Panspermia? But doesn’t that just displace the origin by a few million or billion years?
Does “uncommon descent” have anything to do with it?
Judge Invalidates Human Gene Patent By JOHN SCHWARTZ and ANDREW POLLACK March 29, 2010, NYT
See Judge Robert W. Sweet’s 152 page ruling in Association for Molecular Pathology et al. v. US Patent & Trademark Office, 1:09-cv-04515-RWS Doc. 255.
How does one legally define “DNA” as “information”?
Judge Sweet opined:
“DNA represents the physical embodiment of biological information, distinct in its essential characteristics from any other chemical found in nature. It is concluded that DNA’s existence in an “isolated” form alters neither this fundamental quality of DNA as it exists in the body, nor the information it encodes. Therefore, the patents at issue directed to “isolated DNA” containing sequences found in nature are unsustainable as a matter of law and are deemed unpatentable subject matter under 35 U.S.C. § 101.

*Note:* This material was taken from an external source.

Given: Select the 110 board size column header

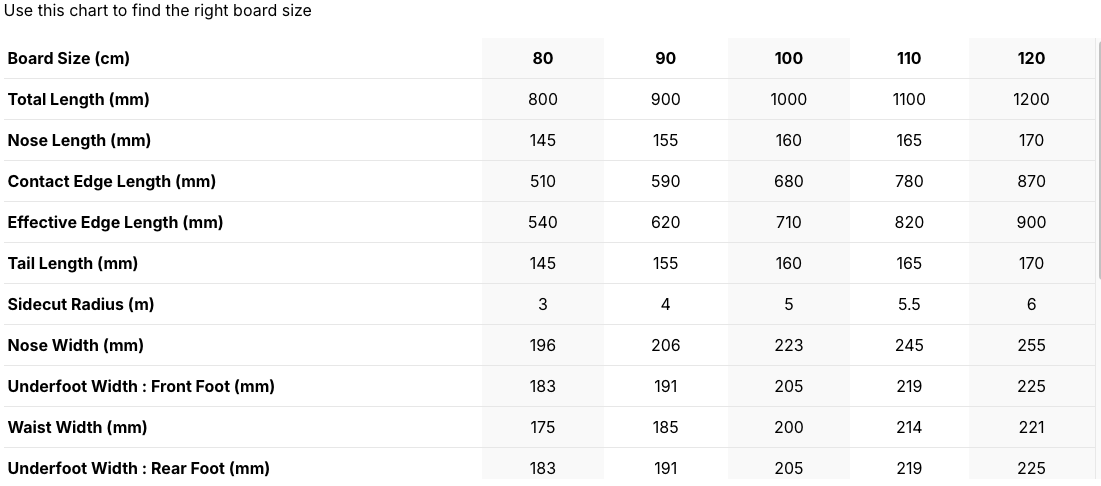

Similarly, because comparisons of DNA sequences are abstract mental processes, they also constitute unpatentable subject matter under § 101. ” pg 3, 4
If this is overturned, I could see a basis for arguing that the comparisons are useful processes, not just “abstract mental processes.”
It is also fascinating that comparing DNA sequences are “mental processes”.
PS Does being able to read 152 pages of patent ruling addressing “information” qualify one as being “intelligent”? If so, does writing that 152 page ruling make Judge Sweet an “intelligent agent”?
PPS Wonder how long it would take a legion of monkeys to reproduce Judge Sweet’s ruling using stochastic processes?
The original title was: “Patent Judge rules DNA is INFORMATION not chemicals” implicitly referring to its patentability. To remove some misunderstandings below on DNA remaining chemicals, I changed the title to:
“Judge rules DNA is unpatentable because it is INFORMATION not extracted chemicals”. Also added: “Judge Sweet opined:” and blocked his quote.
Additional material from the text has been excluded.